### Stated problem a
From the records below, copy out every line from the one containing "Given: Collapse the PASE 2 section in B1" through the one containing "tap(239, 130)", including both of those lines.

### Source passage
After the article “The hardest game to win is a won game !”, I have decided that another article is needed on the topic. I also rechecked a book that I have in my library at home “ Winning a Won Game by Go Seigen”. This article is presenting 7 tips which I believe might help readers to deal easier with their advantageous positions in their games. Three of these tips are written by Go Seigen in his book. Over time I will also reread this article, because myself I might reach moment when I might forget all of the tips written below.
1.Be aware of what is happening on the board –
I have noticed that many of these won games, are lost in exactly such moments. It feels like the time is passing too fast, that things are happening too fast. It is good to stop and to understand what is going on, on the board. Focus on your groups and understand if each group is safe, this is very important. After you have ensured that your group is secure, you can check if your opponent has any weakness that you can focus on. Now since you have established clear understanding on strength of the stones, you can count the points on the board. When you finish with this, you can ask yourself questions like “How should the game continue?”. Although this question might seem strange, I notice that many times, each one of us knows how more or less one game will look like at the very end. Try to understand what should happen in the next 50 or 100 moves, to get some idea what you should be doing. Many times it happens that you feel that you are ahead, and then suddenly you screw up and you end up with zero chance in 10 moves. Awareness of what is happening on the board is very important.
2.Never get relaxed, the game is not finished yet –
The most common thing is that many people get relaxed and feel like the game is already over, while the opponent is catching up point by point and eventually wins. I remember once when I lost a really painful won game, Lukas Podpera European 7 dan approached me and told me something about these kind of situations. He said he treats such moments when he gets ahead or when the game feels like over, like the real beginning of the game. He says that this is the moment when the opponent will try everything he can to turn it around and to win. So if you gave only 50% of your best until this moment, now it is time to invest all your energy to finish the game. I remember Catalin Taranu 5 dan professional saying something similar as well. He was saying that once a player gets ahead and relaxed, this is very dangerous moment, once he is relaxed, he starts playing passively and giving opponent chances. Myself I think it is also related to some kind of respect towards the opponent. Since I started saying this sentence in my head, I avoided losing a lot won games “My opponent is strong enough and although he is behind now, he might catch up, so I should focus and not relax.”.

### Stated problem b
Pick up the article on winning won games in Go right after its final sentence, and continue it.

### Record extracts
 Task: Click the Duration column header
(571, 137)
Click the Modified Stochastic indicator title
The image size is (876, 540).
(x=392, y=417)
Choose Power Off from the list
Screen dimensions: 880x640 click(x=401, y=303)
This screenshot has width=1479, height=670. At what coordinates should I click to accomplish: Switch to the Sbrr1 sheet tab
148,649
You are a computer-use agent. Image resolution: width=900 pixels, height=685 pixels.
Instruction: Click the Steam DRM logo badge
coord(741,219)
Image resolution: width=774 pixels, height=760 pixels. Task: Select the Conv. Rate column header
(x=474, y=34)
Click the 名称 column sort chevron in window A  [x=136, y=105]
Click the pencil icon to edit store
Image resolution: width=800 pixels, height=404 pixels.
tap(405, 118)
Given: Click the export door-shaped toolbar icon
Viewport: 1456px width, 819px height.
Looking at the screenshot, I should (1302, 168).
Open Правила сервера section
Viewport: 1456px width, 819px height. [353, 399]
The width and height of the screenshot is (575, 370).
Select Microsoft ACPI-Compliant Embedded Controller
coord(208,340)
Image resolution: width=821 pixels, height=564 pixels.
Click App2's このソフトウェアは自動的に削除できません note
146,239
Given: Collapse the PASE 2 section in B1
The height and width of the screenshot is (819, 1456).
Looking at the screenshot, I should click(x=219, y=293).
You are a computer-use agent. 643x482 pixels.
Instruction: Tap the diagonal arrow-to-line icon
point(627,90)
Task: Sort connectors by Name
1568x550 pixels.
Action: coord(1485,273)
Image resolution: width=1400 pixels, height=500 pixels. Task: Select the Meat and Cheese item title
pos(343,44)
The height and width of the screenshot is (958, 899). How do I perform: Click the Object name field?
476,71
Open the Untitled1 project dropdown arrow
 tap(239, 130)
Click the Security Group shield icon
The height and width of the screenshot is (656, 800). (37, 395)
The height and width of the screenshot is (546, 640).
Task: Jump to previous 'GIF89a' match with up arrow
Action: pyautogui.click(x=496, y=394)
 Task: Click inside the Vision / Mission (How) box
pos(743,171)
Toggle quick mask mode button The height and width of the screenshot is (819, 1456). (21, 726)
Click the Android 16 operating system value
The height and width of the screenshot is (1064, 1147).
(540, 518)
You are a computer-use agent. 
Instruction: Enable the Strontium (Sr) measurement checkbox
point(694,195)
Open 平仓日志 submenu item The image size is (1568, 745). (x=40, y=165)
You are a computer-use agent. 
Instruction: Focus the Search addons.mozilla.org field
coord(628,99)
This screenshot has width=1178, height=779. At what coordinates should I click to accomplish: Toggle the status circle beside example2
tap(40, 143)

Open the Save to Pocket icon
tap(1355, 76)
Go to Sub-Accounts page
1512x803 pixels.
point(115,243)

### Final result a
Given: Collapse the PASE 2 section in B1
The height and width of the screenshot is (819, 1456).
Looking at the screenshot, I should click(x=219, y=293).
You are a computer-use agent. 643x482 pixels.
Instruction: Tap the diagonal arrow-to-line icon
point(627,90)
Task: Sort connectors by Name
1568x550 pixels.
Action: coord(1485,273)
Image resolution: width=1400 pixels, height=500 pixels. Task: Select the Meat and Cheese item title
pos(343,44)
The height and width of the screenshot is (958, 899). How do I perform: Click the Object name field?
476,71
Open the Untitled1 project dropdown arrow
 tap(239, 130)

### Final result b
3.Be realist when counting yours or the territory of the opponent –
This is very interesting one, it is towards these people who on purpose count more points for their opponents to make sure they are ahead safely. Although I completely understand the reasons behind, I still think it is better to count realistically on the board. If you count more points for your opponent than he has, you might end up feeling like you are losing, while the game is completely even for both. It is very important to know exactly what is the score to avoid feeling behind for no reason, which might lead to overplays. Last about this tip, I want to add that it is important to count at least. Some people do not even count when they feel ahead. This way they do not even realize that the lead they have is not as much as they thought it is, which of course make them play like clear winners and lose.
4.Improve your knowledge on value of endgame moves –
I noticed that many times even if a person is focused and he gives his best, he might still lose just because some simple lack of knowledge in yose. I believe it is very important to learn how to count value of moves, because even if you handled 200 moves well, you might lose the game in the last 50 moves, due to some simple endgame mistake. Although it takes a lot of time to learn all of the endgame positions and their value, it takes much less time to learn how to estimate the value of each move, which saves a lot of time. Instead of exploring all endgame positions, you might learn how to count value of moves, which will be useful immediately in the next game. You might get surprised how often you make 5 or even 10 points mistakes, because some move “looks” bigger than other.
The last three tips are from Go Seigen’s book “Winning a Won Game” called “Three Golden Rules”
– Go Seigen said to Mr.X, “The Reason why you cannot maintain your lead is that you give your opponent opportunities to recuperate. This is like helping your opponent to get back up on his feet after delivering a knockout punch. Such opportunities can often help the opponent to turn the game around.”
– Three Golden Rules
5. Rule One – Avoid Uncertainties When You Have the Lead
Go Seigen: Do not stir up uncertainties or make risky plays when you are comfortably ahead.
6. Rule Two – Seize the Opportunity When It Is Presented
Go Seigen: When opportunity knocks on the door, take up the challenge and wrap up the game. Do not be indecisive and miss the opportunity. Indecisiveness is often the main reason for defeat.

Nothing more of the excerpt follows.